В это мгновение с чердака напротив кто-то выстрелил. Мы думали, что наш товарищ мертв. Он был лишь без сознания! Откуда раздался выстрел, была ли серьезной рана, мы не знали. Мы стали звать на помощь. Ведь в камере, со всех сторон открытой шестью окнами, любой чуть более точный выстрел сразил бы жертву наповал. Какую нам оказали помощь, вы знаете. Но вам должен быть известен и виновный, подстроивший эту западню.

— У нас есть сомнения на этот счет.

— Я намерен вас убедить окончательно. Этот человек обитает на чердаке, откуда раздался выстрел. Он и сейчас там. Пошлите за ним.

— Не имеем права.

— Почему же? Это ведь тюремный стражник, который еще вчера сторожил нашу дверь.

— Один из наших?

— Ну да, один из ваших! — возмущенно закричала толпа. — Тот, кто занимает чердак на улице Пюи-де-Лермит. Вы прекрасно знаете. А если хотите убедиться, возьмите с собой любого из нас, он вам покажет дорогу.

— У нас на этот счет не имеется распоряжений.

— Что? Нет распоряжений схватить виновного, раз он вашего поля ягода? А бросить в карцер жертву и свидетелей подлой западни — на это у вас есть распоряжение? Утверждать, что администрация подкупает тюремщиков, чтобы убивать заключенных, — это и в самом деле выглядит наглостью. Но что поделаешь, если это так и есть? А я свидетель, что ни в какой другой наглости брошенные в карцер не повинны. Молодой Галуа голоса не возвышает, вам это хорошо известно. Когда он с вами говорит, он холоден, как и его математика.

— Галуа в карцере! Ах, подлецы! Они смеют мучить нашего маленького ученого!

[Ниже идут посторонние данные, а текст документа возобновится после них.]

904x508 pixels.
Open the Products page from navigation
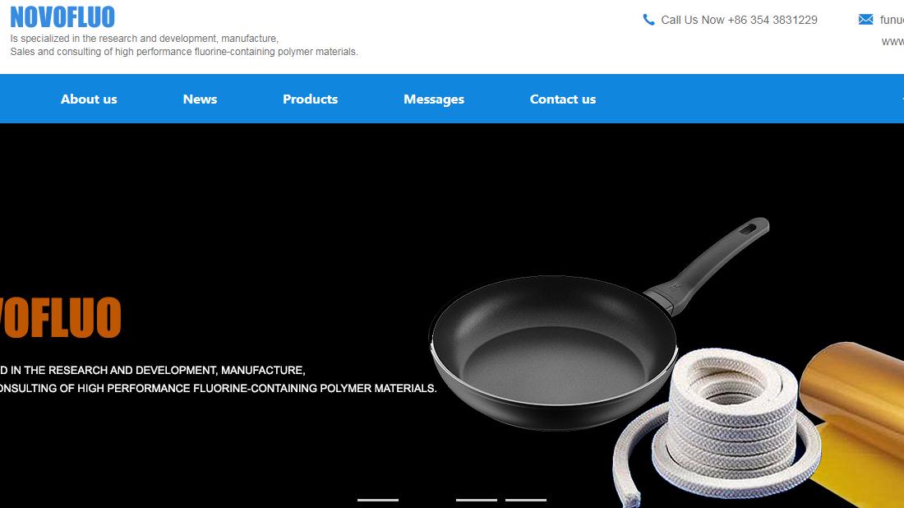tap(310, 99)
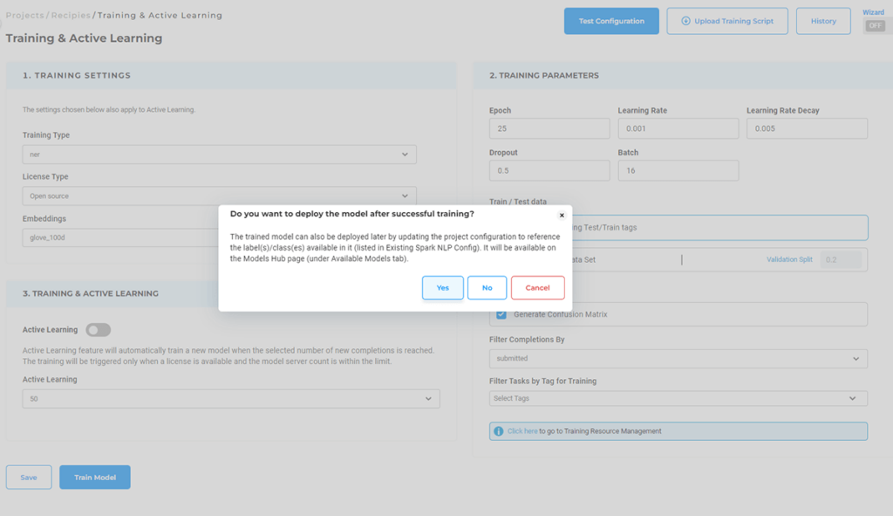Toggle the Wizard switch
893x516 pixels.
click(x=874, y=26)
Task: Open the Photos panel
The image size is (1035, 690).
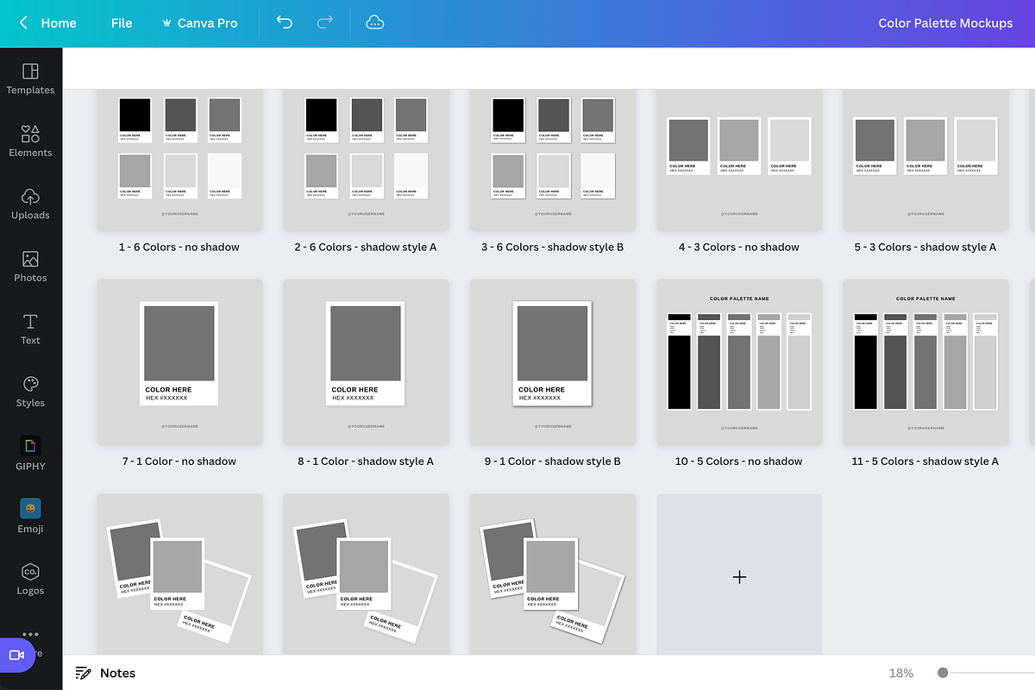Action: [30, 267]
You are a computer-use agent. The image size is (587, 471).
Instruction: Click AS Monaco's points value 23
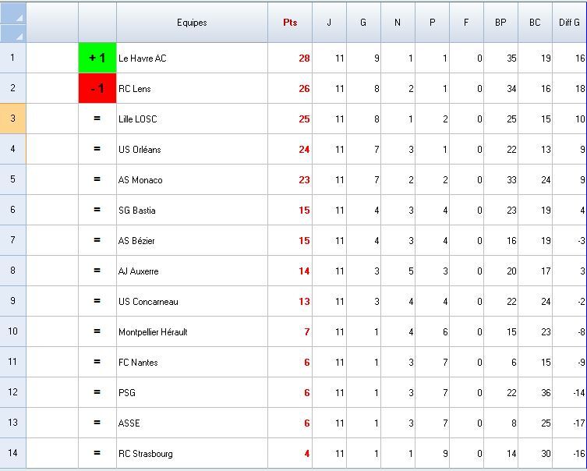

— Да, еще бы! Жалят его, как гадюки. Его завлекают во всевозможные ловушки. А потом им нужно спровоцировать бунт.

— Будет им бунт! Будет повод устроить резню! Лучше умереть вместе, чем позволить перестрелять себя одного за другим, как голубей. Долой полицейских шпионов! Вон отсюда, убийцы! Тюрьма наша. Она станет нашей крепостью! Вперед!

Надо было видеть, мадам, как, услышав этот крик — он и сейчас звучит в моих ушах, — представители власти пустились наутек. С какой быстротой тяжелые двери разом повернулись на петлях.

Заключенные закрыли двери за караульными. Столами и конторками забаррикадировали окна и двери. Решетку во дворе закрутили железными цепями. Ключом к такому замку мог бы послужить только напильник. Политические заключенные объявили мятеж. Теперь и дети вышли на свободу. Они могли бы бежать из тюрьмы, но и не подумали! Они сказали, что служат свободе. С непостижимой быстротой эти мышки принялись грызть железные звенья мышеловки, ослабить которые стоило такого труда взрослым. Железные прутья с готовностью гнулись и ломались в их пальцах, как стеклянные трубочки. Прутья лестницы растаяли у нас на глазах, как в гигантском горниле. Через четверть часа от них не осталось и следа. Куда делось это железо, которым пятнадцать минут тому назад щетинилась тюрьма? Догадайтесь сами. Мы обыскали все уголки здания, но так ничего и не нашли. И ведь наружу ничего не выносили. А эти обезьянки с величайшим равнодушием слушали, как заключенные спрашивают друг друга, что случилось.